EXERCISE REQUIREMENTS.
(1) List the blood measures that the excerpt on milk and blood analysis in cows says were checked with the automatic hematology analyzer.
(2) Answer these from the excerpt on milk and blood analysis in cows:
(a) Which method was used to detect milk urea nitrogen?
(b) From which vein were the blood samples taken?
(c) At what temperature were the blood samples with EDTA-2K kept before shipping?
(3) Extend the excerpt on milk and blood analysis in cows, starting right after its last sentence.

EXCERPT TO READ.
* * * *

Milk urea nitrogen was detected using the diacetyl monoxime method. Milk total nitrogen was measured with Kjeltec 8400 (Foss, Denmark), as described by (Mckenzie and Wallace, 1954). The milk composition was analyzed using the MilkoScan FT3 milk analyzer (Foss Food Technology Corp, US) and included fat, protein, lactose, non-fat milk solid, and total milk solid.
2.5. Blood sample collection and analysis
Blood samples were collected 2 h after morning feeding from the tail root vein using vacutainers to demonstrate the metabolic changes in cows after intake of biochanin A on d 24 of the experimental period. The collection tube contained Venoject II VP-H100K with heparin sodium (Terumo Corporation, Japan) and Venoject II VP-H100K with EDTA-2K (Terumo Corporation, Japan).
Blood samples containing EDTA-2K were stored at 4 °C until shipped on same day in cold ice packs to the laboratory be analyzed. White blood cell count, red blood cell count, hemoglobin, platelet count and plateletcrit were analyzed by the Automatic Hematology Analyzer (Mindray BC-5100CRP, China).

* * * *

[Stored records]
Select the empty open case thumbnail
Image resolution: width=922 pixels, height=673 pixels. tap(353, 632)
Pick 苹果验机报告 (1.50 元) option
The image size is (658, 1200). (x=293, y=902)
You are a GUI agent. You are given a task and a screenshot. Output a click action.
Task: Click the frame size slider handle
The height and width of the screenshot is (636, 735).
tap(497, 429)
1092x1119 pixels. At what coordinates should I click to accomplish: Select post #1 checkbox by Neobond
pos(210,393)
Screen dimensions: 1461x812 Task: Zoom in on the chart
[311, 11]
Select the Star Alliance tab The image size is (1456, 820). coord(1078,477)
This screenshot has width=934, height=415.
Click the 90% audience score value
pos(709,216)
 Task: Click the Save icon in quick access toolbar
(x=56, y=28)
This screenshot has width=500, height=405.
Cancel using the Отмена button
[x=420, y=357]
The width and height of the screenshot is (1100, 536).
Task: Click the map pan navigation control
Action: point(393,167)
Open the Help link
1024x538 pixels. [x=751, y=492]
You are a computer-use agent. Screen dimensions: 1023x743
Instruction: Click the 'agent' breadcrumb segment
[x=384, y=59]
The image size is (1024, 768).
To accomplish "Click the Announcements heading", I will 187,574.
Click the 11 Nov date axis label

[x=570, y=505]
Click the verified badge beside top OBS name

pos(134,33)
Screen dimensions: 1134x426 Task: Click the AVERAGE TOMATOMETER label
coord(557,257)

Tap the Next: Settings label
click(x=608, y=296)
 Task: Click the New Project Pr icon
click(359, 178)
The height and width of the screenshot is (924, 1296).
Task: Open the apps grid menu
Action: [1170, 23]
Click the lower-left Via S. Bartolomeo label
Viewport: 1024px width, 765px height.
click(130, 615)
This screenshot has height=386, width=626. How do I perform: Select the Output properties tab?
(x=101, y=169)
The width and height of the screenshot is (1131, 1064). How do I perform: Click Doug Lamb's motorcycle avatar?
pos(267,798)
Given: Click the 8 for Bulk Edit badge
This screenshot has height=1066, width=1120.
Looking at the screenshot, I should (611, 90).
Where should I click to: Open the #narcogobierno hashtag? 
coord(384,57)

* * * *

RESPONSES FOR EACH TASK.
(1) White blood cell count, red blood cell count, hemoglobin, platelet count, plateletcrit

(2)
(a) The diacetyl monoxime method
(b) The tail root vein
(c) 4 °C

(3)
Blood samples containing heparin sodium were centrifuged at 3000 × g for 15 min at 4 °C. The supernatant was taken for plasma preparation and stored at −20 °C for the next plasma biochemistry analyses. Total protein, albumin, globulin, albumin/globulin ratio, creatinine, uric acid, glucose, total amino acids, ammonia, β-hydroxybutyrate, alanine aminotransferase and aspartate aminotransferase were analyzed by the Catalyst One Chemistry Analyzer (IDEXX Laboratories Inc., China). Plasma endocrine hormone indicators included growth hormone, prolactin, insulin, estradiol and insulin-like growth factor 1 and were analyzed by a radiation immunoassay analyzer (XH6080, Xi'an CNNC Nuclear Instrument Co., Ltd., China). Plasma urea nitrogen was detected by a reagent kit (Beijing North Institute of Biotechnology, China).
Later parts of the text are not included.